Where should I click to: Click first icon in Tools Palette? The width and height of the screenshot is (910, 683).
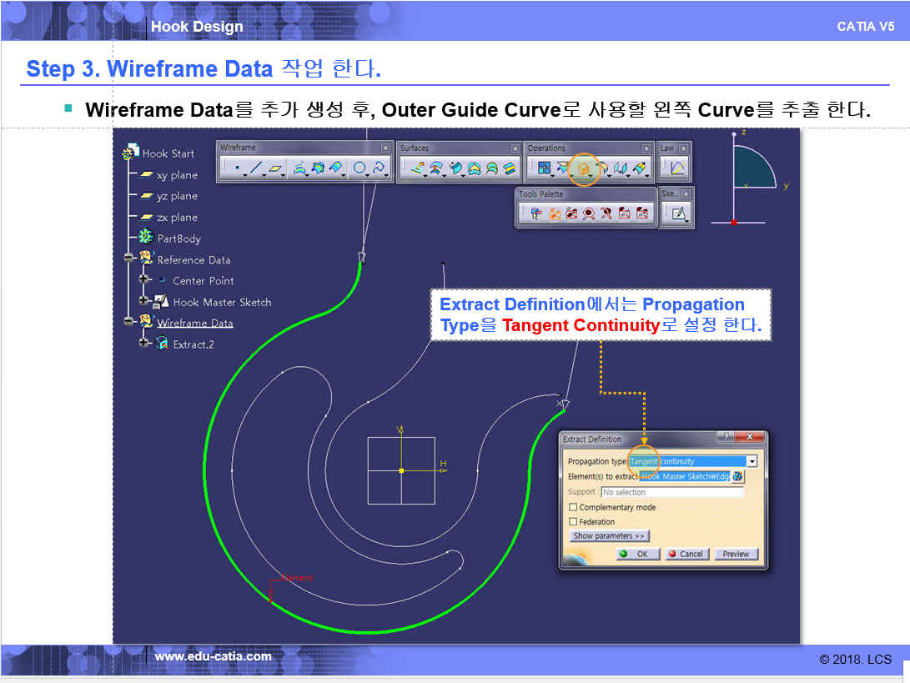coord(536,214)
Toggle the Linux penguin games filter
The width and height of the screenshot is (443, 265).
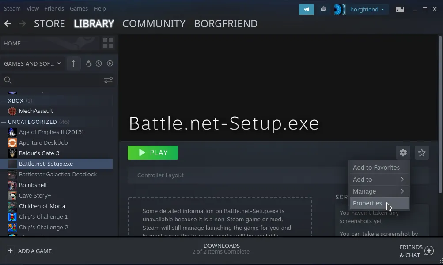coord(88,63)
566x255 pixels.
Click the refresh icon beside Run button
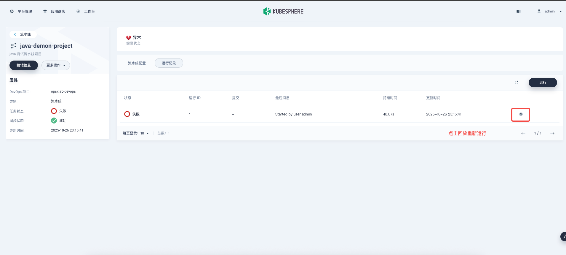(x=517, y=83)
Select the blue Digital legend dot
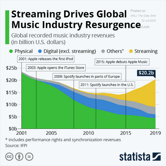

### [What needs to be done]
Pictures in the entries are to be skipped, and everything else repeated word for word.

### [Answer box]
Where should I click to: Click first icon in Tools Palette? The width and height of the screenshot is (910, 683).
coord(536,214)
Toggle the Linux penguin games filter
The width and height of the screenshot is (443, 265).
coord(88,63)
566x255 pixels.
Click the refresh icon beside Run button
(x=517, y=83)
Select the blue Digital legend dot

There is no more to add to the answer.